## ASSIGNMENT
The listing is to be printed word for word, pictures omitted.

* * * * *

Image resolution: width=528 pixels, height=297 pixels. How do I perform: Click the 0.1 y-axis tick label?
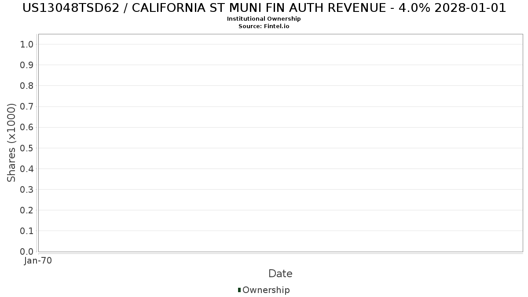pos(27,231)

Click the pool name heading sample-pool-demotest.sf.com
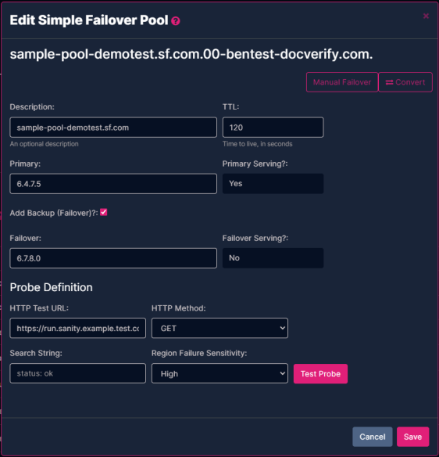(x=191, y=54)
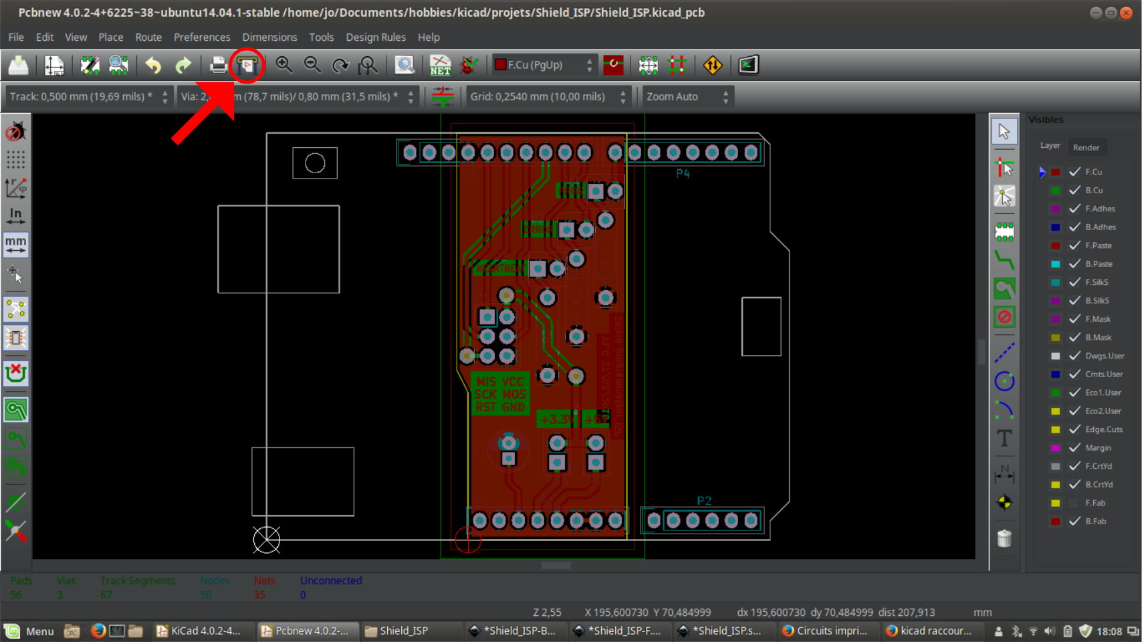The image size is (1142, 642).
Task: Open the F.Cu active layer dropdown
Action: tap(544, 65)
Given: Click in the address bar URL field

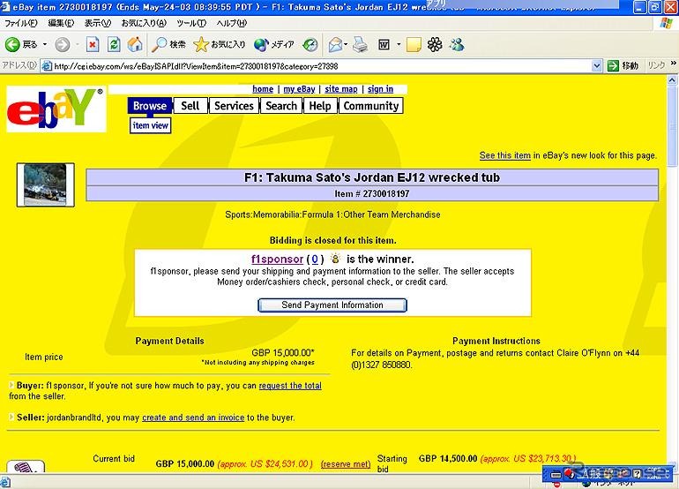Looking at the screenshot, I should 317,65.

* * * * *

## RESULT
Image resolution: width=528 pixels, height=297 pixels. How do I perform: Click the 0.1 y-axis tick label?
pos(27,231)

Click the pool name heading sample-pool-demotest.sf.com
(x=191, y=54)
The image size is (1142, 642).
Task: Open the F.Cu active layer dropdown
Action: tap(544, 65)
Given: Click in the address bar URL field

Looking at the screenshot, I should 317,65.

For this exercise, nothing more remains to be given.